2015 March 23
The 2015 March 20 eclipse
Image taken at 09:40 from Tarbatness. Buczynski, Marsh, Storey.
Seeing the eclipse of March 20th was always going to be a hit-or-miss affair. Totality only crossed land in two places, the Faroe Islands and Svalbard, both of which are particularly cloudy at this time of year. The partial was visible over a much wider area but, again, northern Europe is not known for the large number of sunshine hours it has in March.
As it turned out the partial was well seen from some parts of the UK (generally the northern and western sides) whereas in the southeast of England it was just a particularly gloomy morning. Jeremy Shears in Cheshire and Gary Poyner in Birmingham had a good view but Grant Privett drove around 170 miles of southwestern England with limited success. Denis Buczynski, Glyn Marsh and Dave Storey had good weather in the northeast of Scotland and saw almost 96% of the sun covered at mid eclipse.
Steve Harvey’s image from Tórshavn in the Faroe Islands.
The Faroes had generally cloudy weather with some gaps through which lucky observers managed to sneak a view of totality. Steve Harvey in Tórshavn got some views of the partial phase through cloud but missed out on totality. Other observers on board ships in the northern Atlantic managed to move into suitable cloud gaps and got good views. Paul Abel and Pete Lawrence report that good views were had from the MS Boudicca. Other observers were on aircraft above the clouds. Gillian and Roger Perry were on a flight and had a good view of totality through the windows.
The totally eclipsed sun from Svalbard. Nick James.
The real surprise was Svalbard where the weather on eclipse day was amazingly transparent and clear. This was where I was and I count myself as incredibly lucky to have been there despite the fact that the temperature dropped to -21C at mid-eclipse. I set up my equipment at a point in the Adventdalen valley, east of the main settlement of Longyearbyen. It was a spectacular location between mountains as you can see from this panorama. Another group, led by John Mason was a little further up the valley. I had three cameras. Two were for wide-angle shots (one still and one video) and one was used to shoot narrow-angle HD footage using a telescope.

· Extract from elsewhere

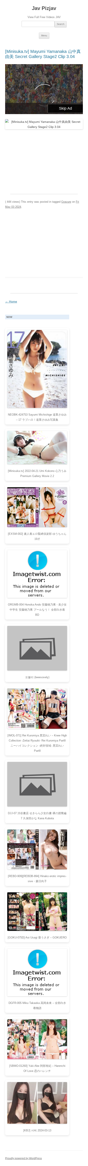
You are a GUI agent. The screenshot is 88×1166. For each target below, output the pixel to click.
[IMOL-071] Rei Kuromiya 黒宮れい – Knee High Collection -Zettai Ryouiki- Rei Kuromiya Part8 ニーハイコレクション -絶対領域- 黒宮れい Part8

You can see some of my photos here and watch the video here. Watch out for the person driving along the road with headlights on during mid-eclipse! This eclipse had everything. The very clear, transparent sky made for a stunning naked-eye corona. The prominences were wonderful, with several interesting detached ones and there were dramatic shadow bands at both second and third contact. All of this seen from an extraordinary location.
Spectacular corona seen at totality. John Mason. Svalbard.
The corona was particularly spectacular at this eclipse since the transparency of the atmosphere was so good. A great deal of detail was visible to the naked eye and the binocular view was jaw-dropping. John’s photo is good but no image can capture the subtle visual view we saw through binoculars.
Next year’s eclipse is also in March but it is visible from Indonesia. It should be considerably warmer although it will have to do a lot to beat this one!